DD went into a bed a week ago. She used to go to bed pretty well. Mostly of the time she would bumble around her cot until falling asleep.

She is now in a bed with a gate at the doorway. We live in a flat and DD's bedroom is off the hallway, directly opposite the kitchen. She doesn't want the door shut and she is becoming a nightmare at going to bed. She is currently screaming at the gate to get out. It's not that she doesn't like the bed, she loves it, but for some reason she is now refusing to go to bed without a fight. We tried stories, ignoring her, getting her up again. Nothing is helping. Any suggestions on how to get her to go to bed peacefully?

Bumperslucious Sun 09-Aug-09 20:30:39

She is 2.2y btw.

cornsillk Sun 09-Aug-09 20:33:20

oooh difficult one - it's so hard when a change throws their routine out. I would keep putting her back to bed with limited eye contact seeing as she's had the stories already.

nzbabies Mon 10-Aug-09 04:28:34

You could try what worked for us: We told our ds if he stayed in his bed he could have the door open and we would come back and give him a kiss goodnight. We gave him three chances to stay in bed, and then we shut the door. We let him have a bit of a tantrum and then opened it again, and explained again that if he stayed in his bed he could have the door open and we will come back again and kiss him goodnight. He tested the boundary for about a week, but mostly goes to sleep happily without getting out of bed now, and usually quite peacefully! I think when he is really hyperactive and refusing to go the bed peacefully its because he is overtired. Good luck!

Bumperslucious Mon 10-Aug-09 19:05:19

Thanks both. NZbabies, how old was DS when you did that? Sounds great but I wonder if DD is old enough to 'get' it.

nzbabies Tue 11-Aug-09 10:59:45

He was/is 2 and 8 months, so a bit older than your DD. Might work though?

smurfmother Wed 12-Aug-09 16:09:43

We're having the same problem with our ds (2 and 4 mo). We've tried all the things suggested here, and that has improved things (he's only getting up three or four times now before getting the message) and made us feel more in control and less shouty. It's still 8.45 before he's settling down though, versus 7.45 in his cot, and the lack of evening is knackering. We're trying a sticker chart now. He seems to prize getting a sticker quite highly, although it's a bit awkward since it's a sticker for staying in bed which means he can't have it until the next morning which is a bit too much deferred gratification for a toddler.

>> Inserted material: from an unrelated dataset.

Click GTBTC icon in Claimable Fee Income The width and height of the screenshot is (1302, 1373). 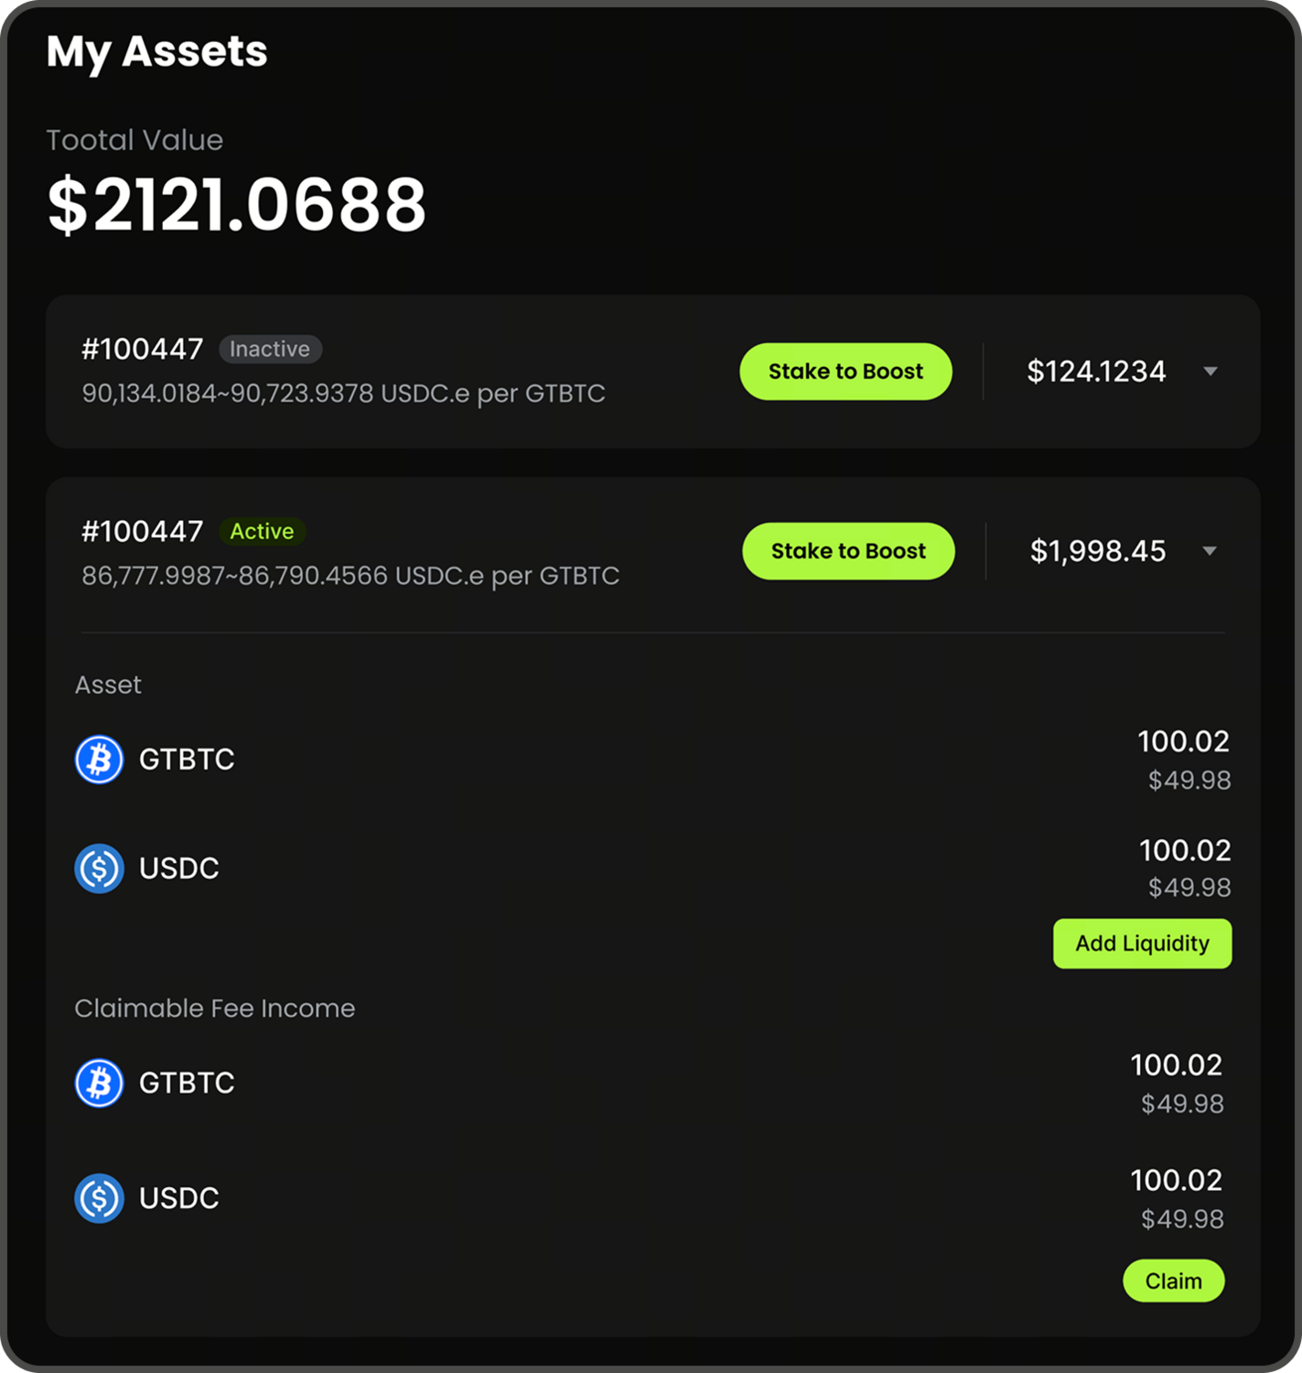pos(99,1083)
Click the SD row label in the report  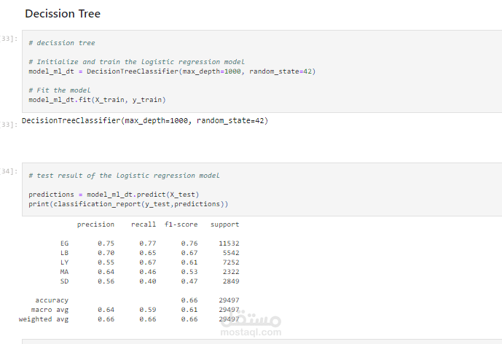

toobusytothink Wed 12-Aug-09 16:15:37

DD 2 and 4 months and having the same problem. We have just started doing the 3 chances then shut the door game and it does seem to work (although a couple of times this week I have gone to open the door and can't as she has fallen asleep on the floor blocking it!!!) Makes me feel mean but am assuming it will be a very short phase. I used to do my exercise dvd between 7:15 and 8 so that has all gone pear shaped.